La città del risparmio di Misano ha perduto Oliviero, il suo… Principe

Oliviero raccontato in un articolo del "nostro" Dario Delle Noci

Oliviero raccontato in un articolo del “nostro” Dario Delle Noci

MISANO ADRIATICO (Rimini) – Lo conoscevano tutti, da Ancona a Bologna, a Firenze. E chi lo conosceva faceva fatica a non stimarlo. Sì, perché dietro una facciata a volte ruvida, scorgevi la generosità, la disponibilità, l’indiscussa imprenditorialità. Già, Oliviero Muccini è stato ricordato sulle testate locali di Rimini e Pesaro per quello che rappresentava, il piccolo impero di Misano Adriatico, i Magazzini del risparmio. Tante piccole città (quella della sposa, dello sport, dell’abbigliamento) in un’unica grande città che per lui era una seconda casa. Non vogliamo fare un panegirico sul businessman e neppure un necrologio dorato ma parlare dell’uomo che abbiamo avuto il privilegio di conoscere e di apprezzarne le virtù, prima fra tutte l’intuizione. Una dedizione assoluta all’Azienda che aveva creato mattone su mattone lo distingueva da altri. Ma soprattutto lo stile di vita ti colpiva: mai sopra le righe, non gli piaceva ostentare e soprattutto amava una vita misurata fatta di poche cose, romantiche se vuoi, ma essenziali. La famiglia in primis, la figlia Monica, la moglie Nadia e le nipotine per le quali si scioglieva letteralmente. Come tanti nonni, penserete voi. No, a lui cambiava anche lo sguardo quando era attorniato dagli affetti. Per i suoi dipendenti Oliviero era uomo da rispettare non il…padrone da avversare. Chi, come la segretaria e la grafica, che l’hanno sempre affiancato nel lavoro può confermare che non stiamo scrivendo banalità. Oliviero era certamente tanto di più. Un punto di riferimento per la clientela alla quale dispensava sorrisi ma e battute ma, al contempo, un decisionista che sapeva quali strade percorrere. Basti pensare che, negli anni ’90, quando il computer era un oggetto misterioso (di cui molti ignoravano dove fosse il pulsante d’accensione) Oliviero era già oltre con l’e-commerce. E amava appoggiarsi ai giovani perché credeva nel futuro. Quando, alla fine degli anni novanta, strinse una sorta di sodalizio con il principe Ego Von Fürstenberg (vedi foto, ndr.) non sfigurò affatto perché, a suo modo, anche Oliviero era un “titolato” nel mondo della moda.

Poi ogni sera, prima di abbassare la saracinesca della “bottega”, guardava la casa prospiciente sul colle e decideva se la moglie dovesse spadellare o se non fosse il caso di portare la famiglia magari Al Brigante. Così, per socializzare. Ora rimane quello che lui ha creato con passione in tanti anni e sarà compito di Monica, prima di altri, di andare avanti. Ma con un padre così avuto come maestro sarà meno difficile. Non è un auspicio, è una certezza.

**Dati mostrati**
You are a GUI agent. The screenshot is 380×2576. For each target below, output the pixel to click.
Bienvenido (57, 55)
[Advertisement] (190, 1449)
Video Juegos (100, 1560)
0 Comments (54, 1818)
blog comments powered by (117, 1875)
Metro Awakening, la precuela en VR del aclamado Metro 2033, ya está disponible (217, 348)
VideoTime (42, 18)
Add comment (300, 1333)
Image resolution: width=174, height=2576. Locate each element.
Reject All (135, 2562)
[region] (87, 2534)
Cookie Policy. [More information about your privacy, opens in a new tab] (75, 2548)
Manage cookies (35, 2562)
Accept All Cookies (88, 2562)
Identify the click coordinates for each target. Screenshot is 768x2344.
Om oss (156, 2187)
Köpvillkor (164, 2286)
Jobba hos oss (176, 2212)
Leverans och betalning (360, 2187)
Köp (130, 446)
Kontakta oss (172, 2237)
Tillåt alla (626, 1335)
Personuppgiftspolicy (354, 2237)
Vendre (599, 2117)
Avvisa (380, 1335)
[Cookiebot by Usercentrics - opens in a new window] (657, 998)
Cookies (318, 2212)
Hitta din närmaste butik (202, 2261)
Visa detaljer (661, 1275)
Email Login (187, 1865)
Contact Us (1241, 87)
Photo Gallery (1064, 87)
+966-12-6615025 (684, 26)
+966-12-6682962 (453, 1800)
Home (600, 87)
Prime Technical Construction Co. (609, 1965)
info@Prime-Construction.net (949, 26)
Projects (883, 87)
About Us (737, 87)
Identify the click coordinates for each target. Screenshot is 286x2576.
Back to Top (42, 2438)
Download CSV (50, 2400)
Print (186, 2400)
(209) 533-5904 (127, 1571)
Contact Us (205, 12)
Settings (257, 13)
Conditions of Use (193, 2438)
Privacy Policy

**Compiti da svolgere**
1 > Indica se ciascuna affermazione concorda con il brano su Oliviero Muccini, rispondendo sì o no e citando le parole decisive: (a) Oliviero amava ostentare; (b) negli anni '90 Oliviero si occupava già di e-commerce; (c) la moglie di Oliviero si chiamava Monica.
2 > Cita dal brano su Oliviero Muccini il passo da «Poi ogni sera, prima» a «è una certezza.».

**Risposte numerate**
1 >
(a) No: «mai sopra le righe, non gli piaceva ostentare».
(b) Sì: «Oliviero era già oltre con l’e-commerce».
(c) No: «la figlia Monica, la moglie Nadia».

2 >
Poi ogni sera, prima di abbassare la saracinesca della “bottega”, guardava la casa prospiciente sul colle e decideva se la moglie dovesse spadellare o se non fosse il caso di portare la famiglia magari Al Brigante. Così, per socializzare. Ora rimane quello che lui ha creato con passione in tanti anni e sarà compito di Monica, prima di altri, di andare avanti. Ma con un padre così avuto come maestro sarà meno difficile. Non è un auspicio, è una certezza.